A “masterpiece” sculpture has been unveiled in New York City that pays tribute to one of its most famous urban legends – alligators that live in the sewers.
The public art installation features a life-size crocodile on the back of a well cover and draws inspiration from what organizers called a “centuries-old myth”.
The legend suggests New Yorkers once abandoned baby alligators when they grew too big to keep as pets — where the story evolved into “tales of subterranean monsters” living in the city’s “underbelly,” officials said.
The bronze sculpture, called NYC Legend, was unveiled in Union Square Park by Swedish artist Alexander Klingspor and celebrates “New York City’s enduring ability to adapt and survive” — a quality “embodied by the alligator.”
Community organization Union Square Partnership said the piece was “inspired by the resilience of alligators and New Yorkers alike,” and the “magnificent” sculpture fuses ancient mythological symbolism with modern urban folklore.

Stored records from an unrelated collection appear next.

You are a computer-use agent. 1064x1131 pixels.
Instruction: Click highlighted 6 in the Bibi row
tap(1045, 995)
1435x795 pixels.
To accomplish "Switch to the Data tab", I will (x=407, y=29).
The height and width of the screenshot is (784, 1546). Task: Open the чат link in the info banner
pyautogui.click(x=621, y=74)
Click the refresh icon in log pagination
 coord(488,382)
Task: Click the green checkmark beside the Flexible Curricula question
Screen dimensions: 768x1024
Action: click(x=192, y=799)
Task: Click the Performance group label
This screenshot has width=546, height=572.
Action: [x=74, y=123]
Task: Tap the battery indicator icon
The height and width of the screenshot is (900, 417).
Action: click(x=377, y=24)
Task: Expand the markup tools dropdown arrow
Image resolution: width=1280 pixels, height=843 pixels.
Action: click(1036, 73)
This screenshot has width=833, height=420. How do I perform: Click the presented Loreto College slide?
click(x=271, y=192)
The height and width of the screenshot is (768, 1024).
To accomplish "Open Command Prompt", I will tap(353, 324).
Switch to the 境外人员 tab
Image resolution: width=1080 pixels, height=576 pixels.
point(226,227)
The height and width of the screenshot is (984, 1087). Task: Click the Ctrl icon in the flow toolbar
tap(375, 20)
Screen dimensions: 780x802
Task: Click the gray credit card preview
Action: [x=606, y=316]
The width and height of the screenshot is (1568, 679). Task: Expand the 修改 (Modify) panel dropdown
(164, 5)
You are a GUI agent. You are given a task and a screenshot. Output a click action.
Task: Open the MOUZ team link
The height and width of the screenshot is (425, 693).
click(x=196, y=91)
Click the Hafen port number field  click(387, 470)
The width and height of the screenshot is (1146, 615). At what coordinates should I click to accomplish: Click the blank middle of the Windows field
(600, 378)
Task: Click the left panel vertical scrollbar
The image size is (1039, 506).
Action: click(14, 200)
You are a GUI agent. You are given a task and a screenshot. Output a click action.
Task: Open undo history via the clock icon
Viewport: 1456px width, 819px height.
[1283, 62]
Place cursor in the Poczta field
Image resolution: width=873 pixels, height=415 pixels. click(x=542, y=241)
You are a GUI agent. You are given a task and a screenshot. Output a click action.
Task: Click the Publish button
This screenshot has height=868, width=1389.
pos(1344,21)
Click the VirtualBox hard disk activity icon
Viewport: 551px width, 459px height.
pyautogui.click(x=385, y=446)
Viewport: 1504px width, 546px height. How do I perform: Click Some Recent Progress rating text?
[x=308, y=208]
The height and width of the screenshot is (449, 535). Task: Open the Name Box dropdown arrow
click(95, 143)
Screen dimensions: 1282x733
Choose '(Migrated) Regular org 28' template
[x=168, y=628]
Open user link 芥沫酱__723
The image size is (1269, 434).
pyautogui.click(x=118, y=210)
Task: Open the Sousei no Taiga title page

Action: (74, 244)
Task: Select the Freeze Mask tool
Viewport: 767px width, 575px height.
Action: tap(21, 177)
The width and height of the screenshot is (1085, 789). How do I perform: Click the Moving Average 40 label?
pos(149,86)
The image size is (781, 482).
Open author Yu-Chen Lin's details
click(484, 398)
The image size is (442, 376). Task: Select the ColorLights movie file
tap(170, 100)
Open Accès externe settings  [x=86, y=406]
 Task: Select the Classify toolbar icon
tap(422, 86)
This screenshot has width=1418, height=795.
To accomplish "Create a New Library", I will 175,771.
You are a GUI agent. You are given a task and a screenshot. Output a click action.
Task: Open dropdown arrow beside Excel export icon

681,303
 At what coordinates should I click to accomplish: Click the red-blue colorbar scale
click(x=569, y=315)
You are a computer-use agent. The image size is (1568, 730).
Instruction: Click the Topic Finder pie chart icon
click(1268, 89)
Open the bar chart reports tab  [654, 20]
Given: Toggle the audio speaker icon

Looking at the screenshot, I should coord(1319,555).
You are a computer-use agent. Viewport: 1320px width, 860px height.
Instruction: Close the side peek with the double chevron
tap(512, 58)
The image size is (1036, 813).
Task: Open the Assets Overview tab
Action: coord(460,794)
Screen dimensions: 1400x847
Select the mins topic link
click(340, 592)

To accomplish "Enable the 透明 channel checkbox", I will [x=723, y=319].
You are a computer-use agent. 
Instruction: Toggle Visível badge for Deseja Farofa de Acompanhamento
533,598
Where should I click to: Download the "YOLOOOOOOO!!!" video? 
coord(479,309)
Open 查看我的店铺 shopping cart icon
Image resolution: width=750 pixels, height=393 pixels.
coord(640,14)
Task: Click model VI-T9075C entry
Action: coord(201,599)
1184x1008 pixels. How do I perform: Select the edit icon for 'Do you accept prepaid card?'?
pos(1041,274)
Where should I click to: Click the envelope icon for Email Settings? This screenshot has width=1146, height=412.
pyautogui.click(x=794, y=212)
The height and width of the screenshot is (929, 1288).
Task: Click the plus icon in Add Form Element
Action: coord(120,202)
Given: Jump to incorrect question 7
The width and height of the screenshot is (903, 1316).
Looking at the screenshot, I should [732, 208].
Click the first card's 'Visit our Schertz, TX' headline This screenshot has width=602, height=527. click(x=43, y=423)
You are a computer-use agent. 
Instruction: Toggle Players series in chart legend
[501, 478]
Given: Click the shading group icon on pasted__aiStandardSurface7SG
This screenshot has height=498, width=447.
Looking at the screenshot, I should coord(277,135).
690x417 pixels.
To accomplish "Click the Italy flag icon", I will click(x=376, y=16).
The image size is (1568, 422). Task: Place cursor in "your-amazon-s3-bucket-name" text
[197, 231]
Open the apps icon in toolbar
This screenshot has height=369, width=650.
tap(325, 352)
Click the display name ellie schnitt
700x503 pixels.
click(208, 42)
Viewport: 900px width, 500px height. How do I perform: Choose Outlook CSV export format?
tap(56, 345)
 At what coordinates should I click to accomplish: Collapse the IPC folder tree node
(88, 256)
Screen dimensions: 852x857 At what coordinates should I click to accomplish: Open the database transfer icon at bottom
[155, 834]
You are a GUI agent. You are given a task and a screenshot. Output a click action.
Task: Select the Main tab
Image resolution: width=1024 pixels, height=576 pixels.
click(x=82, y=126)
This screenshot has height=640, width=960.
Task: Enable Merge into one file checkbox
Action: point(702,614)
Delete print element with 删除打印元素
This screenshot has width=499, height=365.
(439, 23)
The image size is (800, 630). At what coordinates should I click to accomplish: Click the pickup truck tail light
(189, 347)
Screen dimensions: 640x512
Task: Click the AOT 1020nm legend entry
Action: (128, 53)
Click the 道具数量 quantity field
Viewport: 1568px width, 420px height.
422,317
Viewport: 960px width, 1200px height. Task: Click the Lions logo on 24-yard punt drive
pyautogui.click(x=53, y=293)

Sir. Klingspor said, “Stories are the very backbone of human civilization, giving form to our collective consciousness through sculptures, paintings and architecture.
“This piece is a testament to our timeless quest to find icons in nature and to the bridge that myth builds between the ancient and the modern, which still resonates today.”
Anthony Perez of New York City Parks said, “This sculpture is a beautiful representation of our enduring resilience as New Yorkers and embodies one of the most famous urban legends of our city.
“Public art installations like this are one of the many ways we use our public parks to celebrate the stories and spirit that make our city so unique.
“I am so excited to see this sculpture take its place in iconic Union Square Park, where I am sure it will surprise and delight New Yorkers and visitors alike.”
The sculpture at one of Manhattan’s most popular destinations will be on display for eight months until June 2024.
Joseph Douek, a member of the NYC Planning Commission, said, “We take great pride in showcasing Klingspor’s masterpiece and hope for its permanent installation after the exhibition period.”